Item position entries

## Start

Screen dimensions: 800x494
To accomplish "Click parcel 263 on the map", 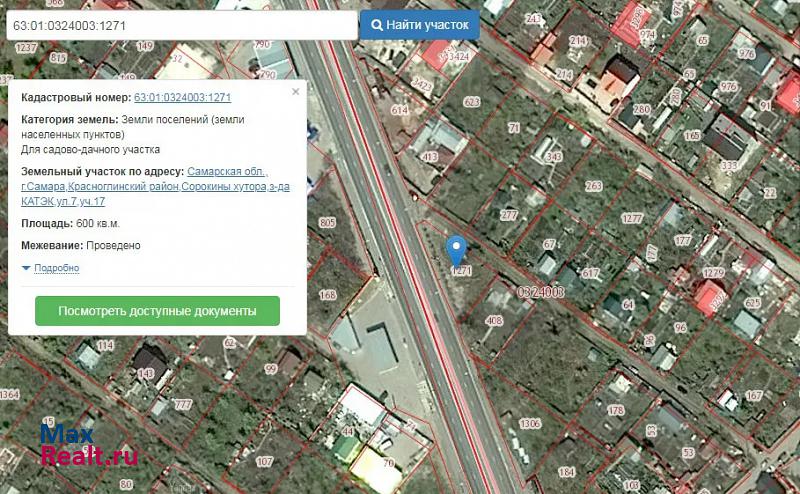I will pyautogui.click(x=594, y=186).
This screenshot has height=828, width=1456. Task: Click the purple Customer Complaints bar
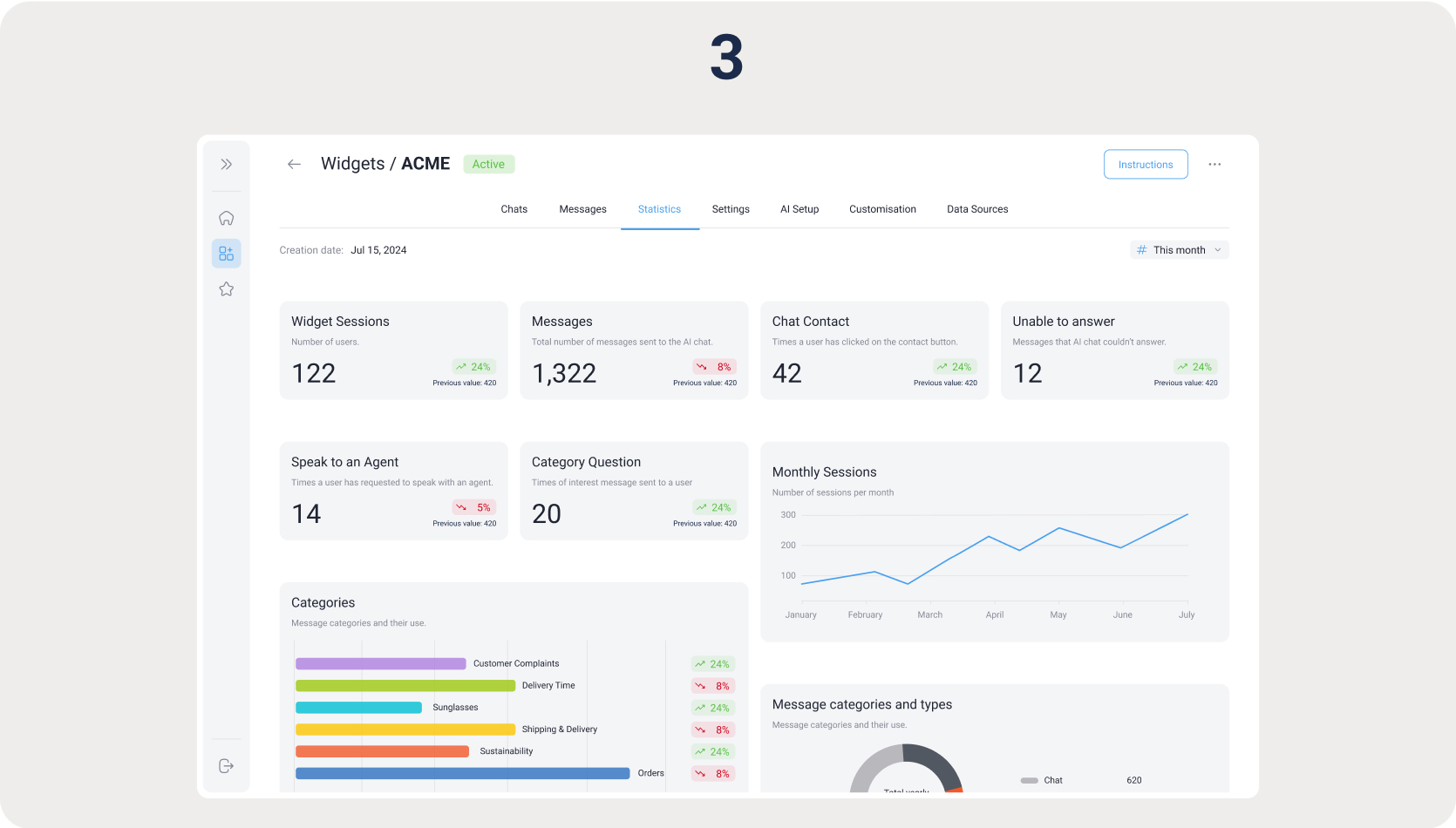pyautogui.click(x=380, y=664)
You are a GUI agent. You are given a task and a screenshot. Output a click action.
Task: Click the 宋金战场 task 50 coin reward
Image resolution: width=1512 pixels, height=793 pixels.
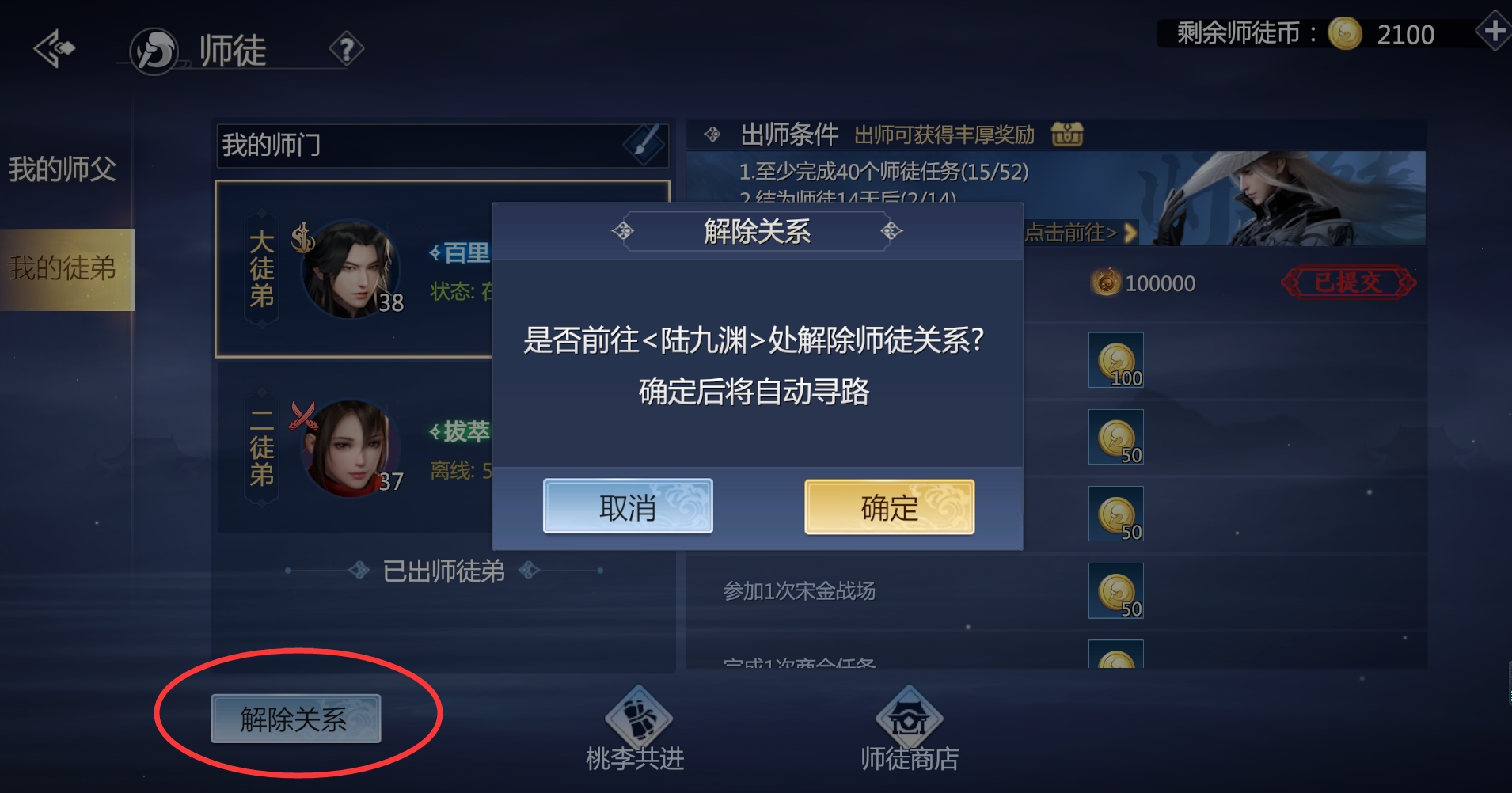(x=1116, y=590)
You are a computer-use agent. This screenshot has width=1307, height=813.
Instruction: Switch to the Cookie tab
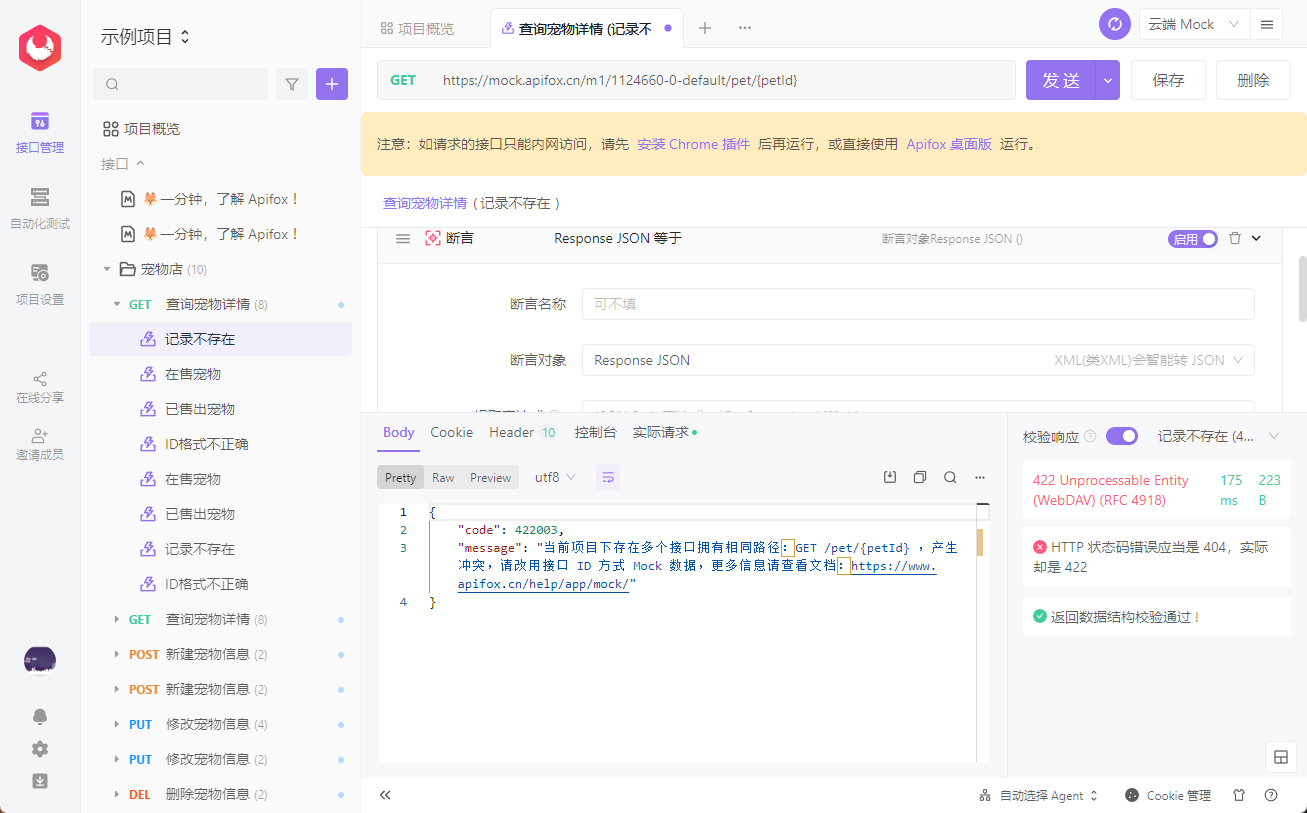point(451,432)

## End

Identify every line in the material above that contains the string "agent", and copy each of those lines. Matching is case-sensitive.

You are a GUI agent. You are given a task and a screenshot. Output a click action.
You are a computer-use agent. This screenshot has width=1307, height=813.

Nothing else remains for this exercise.